● SHORT TASK:
Can you give everything from the line containing "This screenshot has width=800, height=774." down to the line containing "pos(573,372)" in the records below as a numbered list, skipping blank lines and leaving the pictures out?

● RAW DATA:
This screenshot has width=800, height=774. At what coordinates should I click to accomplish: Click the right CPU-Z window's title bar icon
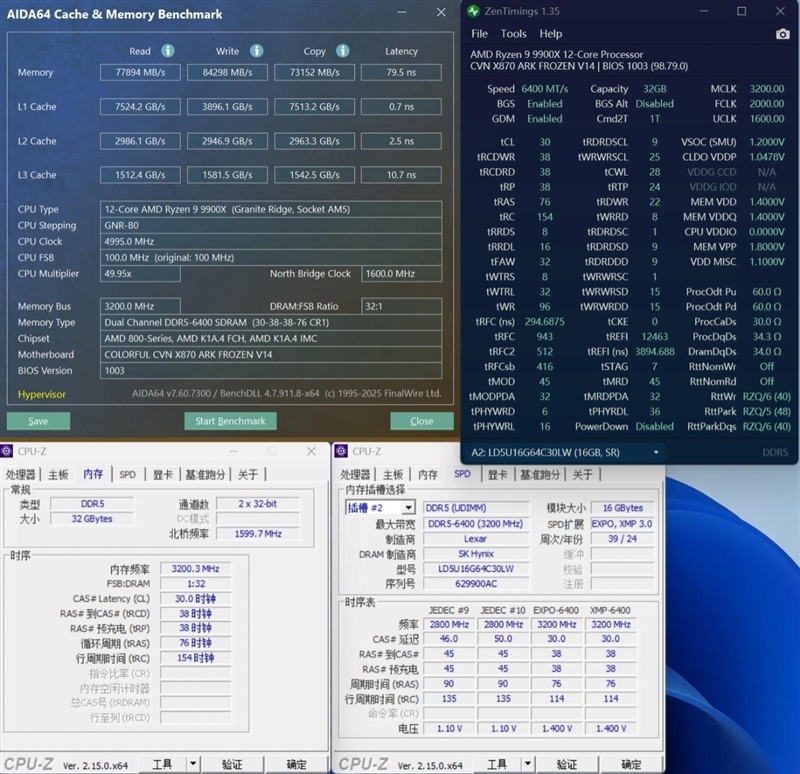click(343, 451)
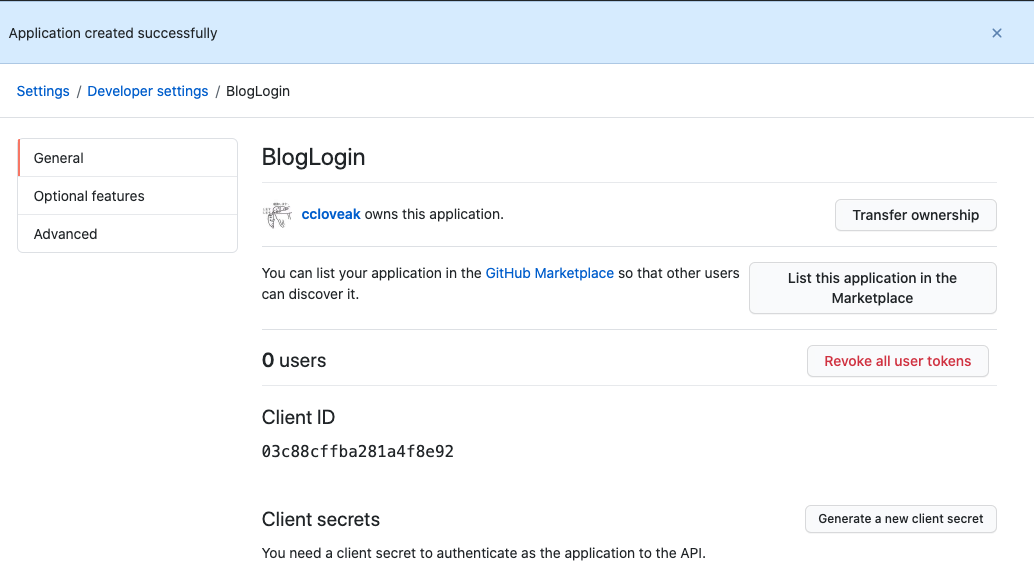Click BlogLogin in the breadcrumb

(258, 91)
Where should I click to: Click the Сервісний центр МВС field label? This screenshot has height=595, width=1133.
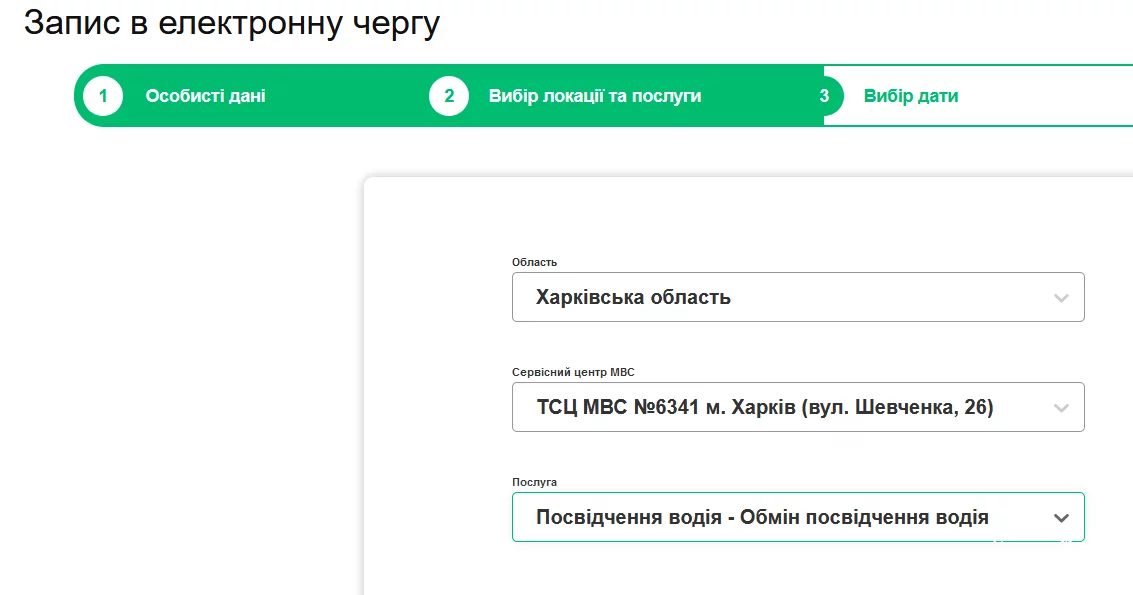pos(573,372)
==
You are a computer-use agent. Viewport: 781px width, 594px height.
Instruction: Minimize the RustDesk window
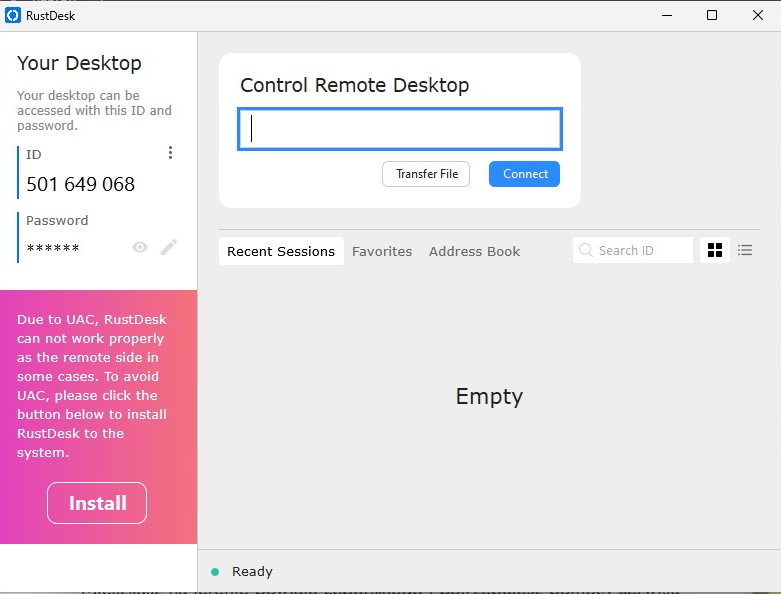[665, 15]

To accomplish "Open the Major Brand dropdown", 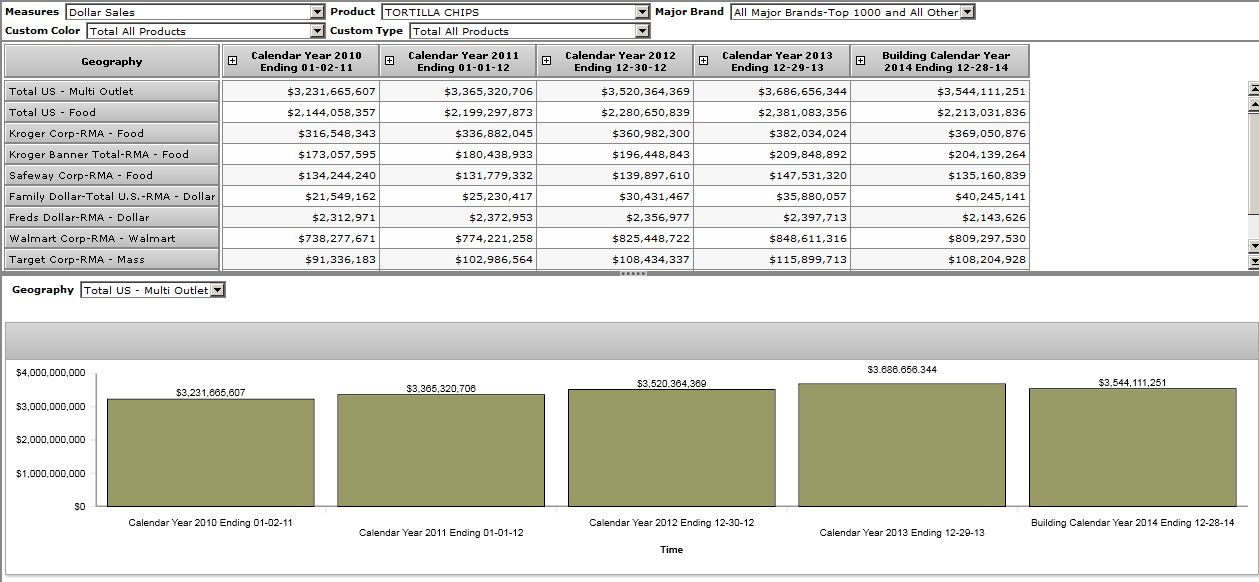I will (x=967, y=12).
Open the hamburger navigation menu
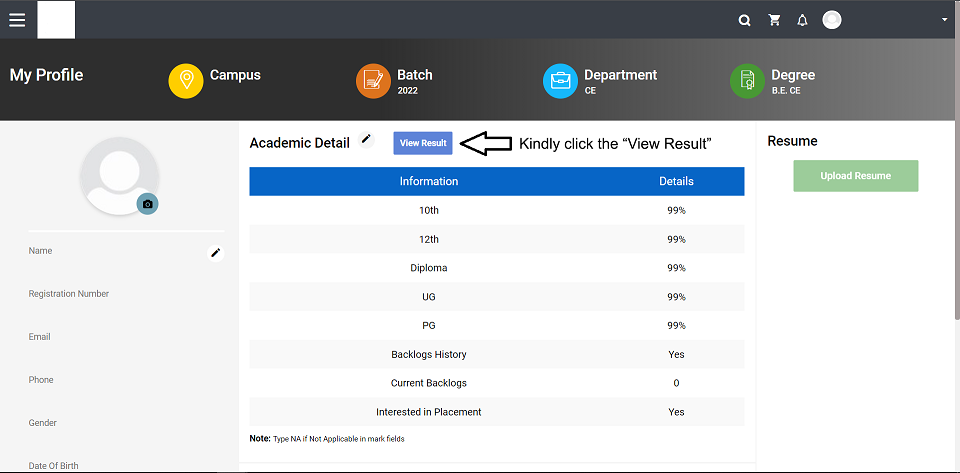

● SOLUTION FOR THIS TASK:
1. This screenshot has width=800, height=774. At what coordinates should I click to accomplish: Click the right CPU-Z window's title bar icon
2. click(343, 451)
3. Click BlogLogin in the breadcrumb
4. (258, 91)
5. Where should I click to: Click the Сервісний центр МВС field label? This screenshot has height=595, width=1133.
6. pos(573,372)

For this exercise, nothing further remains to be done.